Wednesday, March 14, 2012
Another Terrific Dinner at Nick & Caren’s House
We began with an appetizer array that included incredibly fresh sun-dried tomatoes, Italian cured olives, artichoke hearts, fresh mozzarella and a prosciutto & mozzarella Panini made on Nick’s homemade French Baguette.
We washed these delights down with a 2005 Quintarelli Secco Ca del Merlo Bianco Veronese from magnum. The wine still shows amazing freshness. It is the only white wine made by Quintarelli. A blend of Garganega, Trebbiano, Sauvignon Blanc, Chardonnay and Saorin it is always a joy to drink. The wine possessed a beautiful richness, pure fruit and a lengthy finish. About $40 for a 750ml bottle. DeVino Wine Boutique and NY Wine Warehouse, NYC.
I always look forward to the homemade pasta from Nick’s kitchen. It is one of his many specialties. Tonight we were treated to freshly made fettucine with a rabbit Bolognese sauce. I had this dish a few years ago in Luca, Italy and mentioned it to Nick. He could not resist making it. We were glad he did, as it was delizioso.
For those who do not enjoy the delights of coniglio, he made a traditional Bolognese sauce that also received rave reviews.

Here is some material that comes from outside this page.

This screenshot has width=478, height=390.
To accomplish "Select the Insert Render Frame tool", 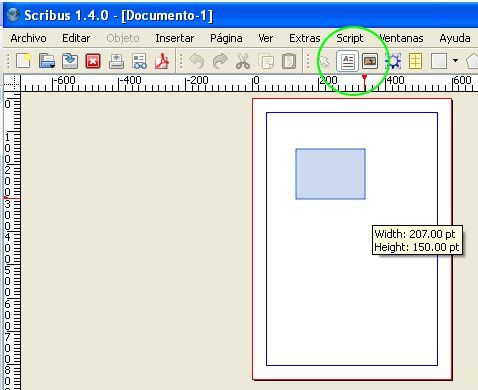I will tap(393, 61).
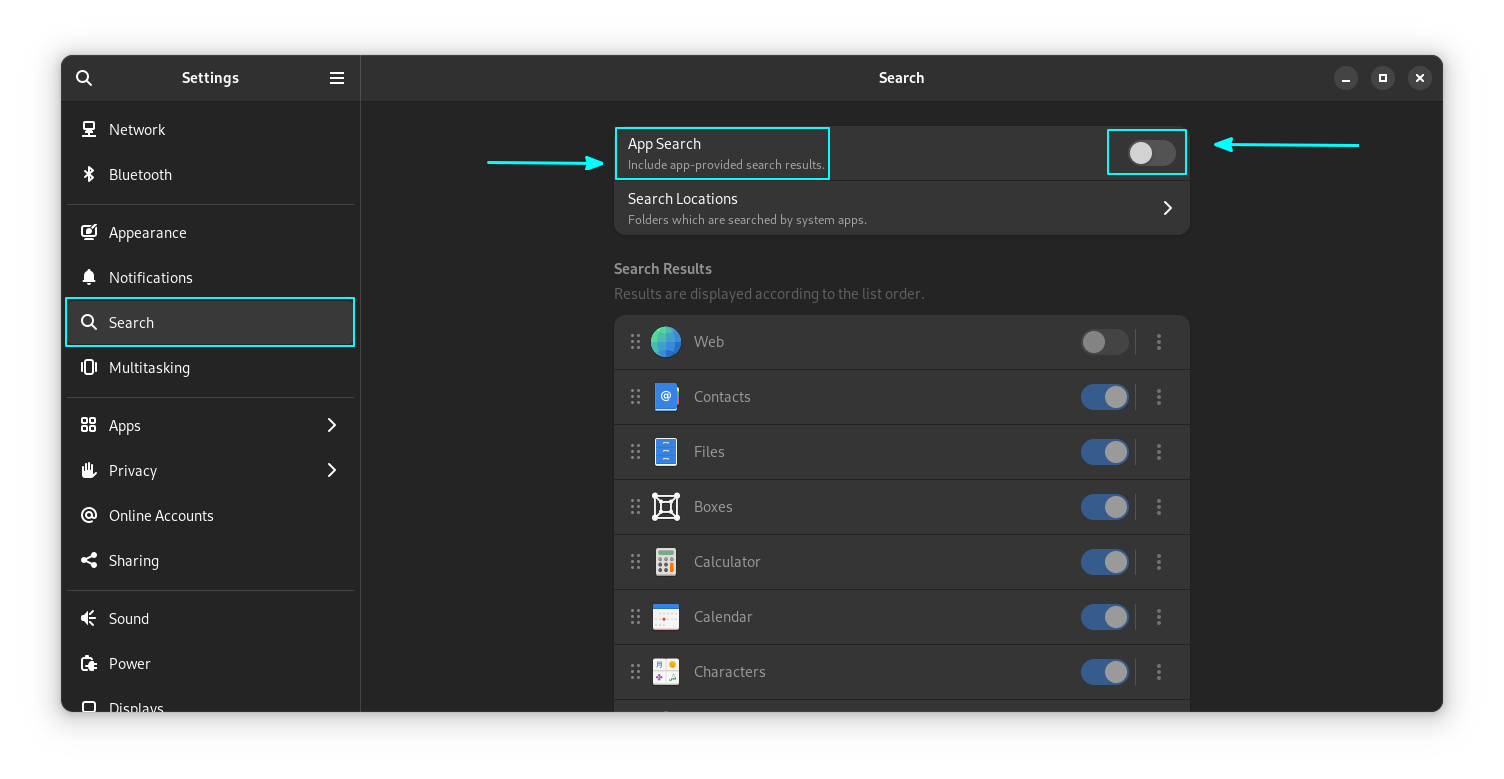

With the pasta we drank a 2004 Il Carnasciale Caberlot from magnum. This is very much a cult wine from Tuscany. I purchased a couple of magnums (the only way it is bottled) a few years ago and was not impressed with the initial bottle I opened. Fortunately, this bottle was a different story. I opened it 4 hours before pouring (no decanting) and it drank much better than the bottle of a couple of years ago. In the glass it had a dark purple hue as well as a bouquet reminiscent of a California Cabernet. While I found the fruit to be a bit over extracted ala the more modern style of many super Tuscan wines, it had a very nice peppery finish that made the wine enjoyable. The wine is made from a mysterious clone discovered four decades ago near Verona. Named “Caberlot,” the grape has characteristics of both Cabernet and Merlot—hence its name. Caberlot’s discoverer—agronomist Remigio Bordini— has allowed the vine to be planted just one place outside his nursery: at Wolf and Bettina Rogosky’s Tuscan estate, Il Carnasciale. I am told that only two enotecas (wine bars) in Italy get any. $280 per magnum at DeVino Wine Boutique.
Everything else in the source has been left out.